The saga of the discovery of the cave paintings can also show students how history is written and revised. The first cave found, at Altamira in northern Spain, was stumbled on by a hunter and his dog in 1868. The aristocratic estate owner, an amateur archaeologist, surveyed the cave but did not see the animals painted on the ceiling until, on a visit in 1879, his five-year-old daughter looked up and exclaimed at them. Controversy over dating of the paintings was prolonged: critics furiously rejected the hypothesis of their prehistoric origin and attributed them to forgers or Roman-era Celts. The discoveries of other cave paintings in Spain and the Dordogne from the 1890s on were also met with skepticism by the academic establishment. Funding for the early expeditions had to come from Prince Albert of Monaco. The most famous cave of them all, Lascaux, was found in 1940 by four adventurous schoolboys who tipped off their schoolmaster. Thus children, with their curiosity and freedom from preconception, have been instrumental in the revelation of man’s primeval past. —Camille PagliaMagic of Images (Arion)
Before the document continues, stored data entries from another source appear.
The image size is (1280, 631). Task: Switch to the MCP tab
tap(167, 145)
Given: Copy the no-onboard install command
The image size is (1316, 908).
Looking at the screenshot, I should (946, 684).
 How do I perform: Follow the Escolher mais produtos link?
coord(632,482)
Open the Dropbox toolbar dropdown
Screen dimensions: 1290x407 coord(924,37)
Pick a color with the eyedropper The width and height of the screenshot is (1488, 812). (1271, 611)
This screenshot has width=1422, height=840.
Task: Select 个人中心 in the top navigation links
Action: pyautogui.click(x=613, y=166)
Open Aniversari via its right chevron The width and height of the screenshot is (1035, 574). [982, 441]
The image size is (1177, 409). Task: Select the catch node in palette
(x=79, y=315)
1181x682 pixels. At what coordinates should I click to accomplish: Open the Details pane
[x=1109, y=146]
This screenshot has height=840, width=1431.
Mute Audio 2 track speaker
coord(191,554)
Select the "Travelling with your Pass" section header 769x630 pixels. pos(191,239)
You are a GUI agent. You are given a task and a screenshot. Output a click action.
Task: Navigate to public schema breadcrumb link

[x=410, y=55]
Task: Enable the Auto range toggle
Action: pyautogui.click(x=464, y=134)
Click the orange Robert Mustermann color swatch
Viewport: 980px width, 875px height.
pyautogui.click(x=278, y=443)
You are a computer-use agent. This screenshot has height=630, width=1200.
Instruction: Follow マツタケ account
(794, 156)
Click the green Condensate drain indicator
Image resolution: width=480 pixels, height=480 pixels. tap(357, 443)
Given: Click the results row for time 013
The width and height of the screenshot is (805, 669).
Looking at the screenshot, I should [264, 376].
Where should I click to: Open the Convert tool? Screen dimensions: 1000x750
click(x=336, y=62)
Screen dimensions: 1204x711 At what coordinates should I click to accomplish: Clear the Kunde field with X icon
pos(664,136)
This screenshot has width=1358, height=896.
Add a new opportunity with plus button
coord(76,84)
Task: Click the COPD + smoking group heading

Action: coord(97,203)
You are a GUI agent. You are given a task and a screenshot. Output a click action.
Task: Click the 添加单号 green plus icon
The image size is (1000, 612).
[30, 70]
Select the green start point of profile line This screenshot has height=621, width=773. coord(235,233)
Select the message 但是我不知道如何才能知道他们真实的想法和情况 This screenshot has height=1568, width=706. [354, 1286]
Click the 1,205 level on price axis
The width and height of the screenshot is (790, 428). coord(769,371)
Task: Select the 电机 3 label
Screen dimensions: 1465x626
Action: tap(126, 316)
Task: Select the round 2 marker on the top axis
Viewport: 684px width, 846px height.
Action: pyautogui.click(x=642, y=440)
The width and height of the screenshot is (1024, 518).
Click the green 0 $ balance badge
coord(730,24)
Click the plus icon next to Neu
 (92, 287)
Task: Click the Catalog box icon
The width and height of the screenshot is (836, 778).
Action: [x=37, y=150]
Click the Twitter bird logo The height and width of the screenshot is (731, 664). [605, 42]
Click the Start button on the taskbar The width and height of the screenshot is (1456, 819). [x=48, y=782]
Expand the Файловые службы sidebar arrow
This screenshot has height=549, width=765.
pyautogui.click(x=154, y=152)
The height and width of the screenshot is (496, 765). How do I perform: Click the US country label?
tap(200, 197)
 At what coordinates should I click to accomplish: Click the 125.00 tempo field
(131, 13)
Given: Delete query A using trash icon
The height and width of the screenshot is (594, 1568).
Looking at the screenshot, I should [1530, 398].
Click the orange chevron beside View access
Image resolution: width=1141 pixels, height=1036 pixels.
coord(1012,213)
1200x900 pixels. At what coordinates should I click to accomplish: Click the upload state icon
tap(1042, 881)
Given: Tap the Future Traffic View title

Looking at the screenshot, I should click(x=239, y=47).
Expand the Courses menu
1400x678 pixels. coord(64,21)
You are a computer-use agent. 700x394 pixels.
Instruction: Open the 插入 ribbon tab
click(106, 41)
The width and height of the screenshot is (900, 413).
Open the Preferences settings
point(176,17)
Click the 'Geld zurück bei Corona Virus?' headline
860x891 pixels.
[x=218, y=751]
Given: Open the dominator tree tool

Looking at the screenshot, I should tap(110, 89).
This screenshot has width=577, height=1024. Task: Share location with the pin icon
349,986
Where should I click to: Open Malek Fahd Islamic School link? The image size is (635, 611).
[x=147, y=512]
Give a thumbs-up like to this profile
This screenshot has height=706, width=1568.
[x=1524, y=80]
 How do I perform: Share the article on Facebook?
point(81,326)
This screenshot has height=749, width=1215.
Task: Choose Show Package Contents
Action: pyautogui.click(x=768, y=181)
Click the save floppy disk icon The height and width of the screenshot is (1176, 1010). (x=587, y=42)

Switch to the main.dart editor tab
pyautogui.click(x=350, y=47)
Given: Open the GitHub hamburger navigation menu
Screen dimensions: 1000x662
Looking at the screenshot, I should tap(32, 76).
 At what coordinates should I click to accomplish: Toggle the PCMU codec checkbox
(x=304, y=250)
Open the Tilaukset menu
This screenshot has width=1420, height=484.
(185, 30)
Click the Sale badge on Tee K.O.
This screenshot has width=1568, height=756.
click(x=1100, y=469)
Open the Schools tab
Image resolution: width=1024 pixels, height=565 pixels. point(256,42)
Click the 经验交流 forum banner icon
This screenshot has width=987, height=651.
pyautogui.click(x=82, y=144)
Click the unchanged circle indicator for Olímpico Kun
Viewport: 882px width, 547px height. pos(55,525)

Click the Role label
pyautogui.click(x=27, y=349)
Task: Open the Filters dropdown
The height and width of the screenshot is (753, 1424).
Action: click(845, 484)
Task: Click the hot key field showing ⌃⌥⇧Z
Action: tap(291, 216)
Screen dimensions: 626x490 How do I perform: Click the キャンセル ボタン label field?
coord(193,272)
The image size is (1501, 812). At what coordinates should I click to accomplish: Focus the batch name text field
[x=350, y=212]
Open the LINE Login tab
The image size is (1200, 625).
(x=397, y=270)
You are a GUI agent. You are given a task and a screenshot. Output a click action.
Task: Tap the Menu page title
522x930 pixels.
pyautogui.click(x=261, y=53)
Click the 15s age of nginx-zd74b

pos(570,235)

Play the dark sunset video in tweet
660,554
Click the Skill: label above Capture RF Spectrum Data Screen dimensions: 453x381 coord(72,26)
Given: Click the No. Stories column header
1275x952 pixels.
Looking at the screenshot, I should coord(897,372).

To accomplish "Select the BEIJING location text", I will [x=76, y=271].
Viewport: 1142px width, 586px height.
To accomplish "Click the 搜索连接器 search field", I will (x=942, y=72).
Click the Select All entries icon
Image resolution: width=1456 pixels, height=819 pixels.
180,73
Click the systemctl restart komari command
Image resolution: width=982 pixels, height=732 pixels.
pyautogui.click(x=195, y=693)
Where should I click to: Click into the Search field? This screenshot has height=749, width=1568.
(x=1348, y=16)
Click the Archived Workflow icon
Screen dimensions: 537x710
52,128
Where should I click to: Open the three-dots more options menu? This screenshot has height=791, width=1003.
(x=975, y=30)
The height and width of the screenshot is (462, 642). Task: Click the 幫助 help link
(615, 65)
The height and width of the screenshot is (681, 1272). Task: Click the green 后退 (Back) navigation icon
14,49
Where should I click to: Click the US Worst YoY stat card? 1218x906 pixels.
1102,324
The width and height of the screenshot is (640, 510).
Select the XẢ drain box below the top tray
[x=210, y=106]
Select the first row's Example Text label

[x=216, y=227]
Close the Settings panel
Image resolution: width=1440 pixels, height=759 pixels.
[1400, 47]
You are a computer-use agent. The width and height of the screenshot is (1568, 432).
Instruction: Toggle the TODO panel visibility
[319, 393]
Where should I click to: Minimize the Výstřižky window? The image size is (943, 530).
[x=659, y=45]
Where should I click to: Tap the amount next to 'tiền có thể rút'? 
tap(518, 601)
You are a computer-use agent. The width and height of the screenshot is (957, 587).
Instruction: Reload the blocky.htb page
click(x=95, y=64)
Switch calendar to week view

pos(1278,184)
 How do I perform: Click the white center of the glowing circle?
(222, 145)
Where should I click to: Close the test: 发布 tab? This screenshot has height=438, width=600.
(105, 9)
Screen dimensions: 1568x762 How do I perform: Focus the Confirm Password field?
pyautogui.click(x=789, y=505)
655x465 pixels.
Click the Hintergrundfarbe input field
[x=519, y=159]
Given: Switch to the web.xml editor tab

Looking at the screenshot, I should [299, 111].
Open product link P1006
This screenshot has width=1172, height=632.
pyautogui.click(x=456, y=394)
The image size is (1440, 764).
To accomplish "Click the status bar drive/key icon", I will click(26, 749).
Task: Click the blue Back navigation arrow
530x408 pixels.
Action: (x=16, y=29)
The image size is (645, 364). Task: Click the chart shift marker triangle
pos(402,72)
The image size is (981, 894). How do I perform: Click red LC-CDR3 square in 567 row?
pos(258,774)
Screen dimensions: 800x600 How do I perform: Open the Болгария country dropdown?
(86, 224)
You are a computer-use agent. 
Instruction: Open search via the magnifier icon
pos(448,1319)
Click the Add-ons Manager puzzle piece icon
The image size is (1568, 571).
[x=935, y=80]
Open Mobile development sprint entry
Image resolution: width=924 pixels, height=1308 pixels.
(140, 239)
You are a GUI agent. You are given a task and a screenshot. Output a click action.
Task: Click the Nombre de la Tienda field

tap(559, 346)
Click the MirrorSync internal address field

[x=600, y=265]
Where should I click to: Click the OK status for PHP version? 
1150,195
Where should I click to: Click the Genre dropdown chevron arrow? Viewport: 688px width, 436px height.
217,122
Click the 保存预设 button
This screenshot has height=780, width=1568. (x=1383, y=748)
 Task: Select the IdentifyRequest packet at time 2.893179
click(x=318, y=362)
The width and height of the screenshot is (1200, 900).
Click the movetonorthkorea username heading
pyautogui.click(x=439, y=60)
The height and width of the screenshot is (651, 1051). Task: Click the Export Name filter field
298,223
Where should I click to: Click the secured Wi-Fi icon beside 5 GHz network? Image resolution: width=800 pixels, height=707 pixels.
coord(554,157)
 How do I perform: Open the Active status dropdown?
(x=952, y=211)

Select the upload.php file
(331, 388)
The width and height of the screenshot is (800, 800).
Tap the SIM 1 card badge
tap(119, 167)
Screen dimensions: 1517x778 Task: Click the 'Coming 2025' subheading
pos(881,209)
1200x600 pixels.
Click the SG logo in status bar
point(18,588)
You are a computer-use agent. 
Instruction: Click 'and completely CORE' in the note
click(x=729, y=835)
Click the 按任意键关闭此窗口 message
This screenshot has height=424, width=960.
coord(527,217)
When Paglia writes and talks, she jumps from one thought to another, sometimes making tiny hops, often making grand and heroic leaps. If she were in my freshman composition class, I’d tell her to drop some of her supporting points in order to explore the others in more depth; I’m not trained in the visual image, so I’d appreciate a little more explication.

This particular text, with the words separated spatially from images they describe, disturbs me — I have to scroll back and forth between the words and the images. What kind of a web desiner would separate the images and lump together at the end? I’m sure they weren’t separated during the original talk that this printed document was based on. A baffling design choice.

Anyway, this is more than the usual “what’s the matter with kids today” article that older academics can’t resist writing from time to time.

3 thoughts on “Magic of Images

  1. Paglia’s article is one of her poorest but still it reflects something of value. Think of her beginning statements, “But in our super-mechanized era, many young people have lost a sense of the tangible and of the power of the hand. A flick of the finger changes TV channels, surfs the web, or alters and deletes text files.” The leaps and bounds relate to the way we, as a techno-culture, are pressed with different images that present a vacancy in argument and focus. She, maybe due to intention, culture or watching too much tube, does the exact same thing she mentions in the beginning: flipping through arguments.
     
     We live in a time of vacancy or at most a time that allows for knowledge to be incomplete. Many authors feel that we suffer from a factoid culture which entails quick bites of knowledge without further elaborating on substance. It’s not that we cannot fill in this vacancy rather we allow for vacancy to exist, a spatial void that permeates itself without imagination. Harken back to the orators of old who implicently worked out their speeches point by point and tried to address everything they could imagine. Such a vantage point is lost sense we reduce ourselves to picture then story formats that come as quickly as they leave. Details are lost or not projected, breaking news overrides actual research and analytical reasoning, and information is quickly projected then forgotten until the next go through. It’s what we see that is dominant regardless of whether we wish to put on those nifty x-ray specs and search for the unseen.

  2. At first I was going to refer to “attempting grand and heroic leaps,” but in this case I thought it was the presentation of the article, rather than Paglia’s thinking itself, that left me unsatisfied. She’s very rooted in her baby-boomer time-frame, but I don’t think that’s necessarily a bad thing.

  3. I suppose it’s a matter of perspective whether those leaps are “heroic” or luddite. Personally, I favor the latter explanation.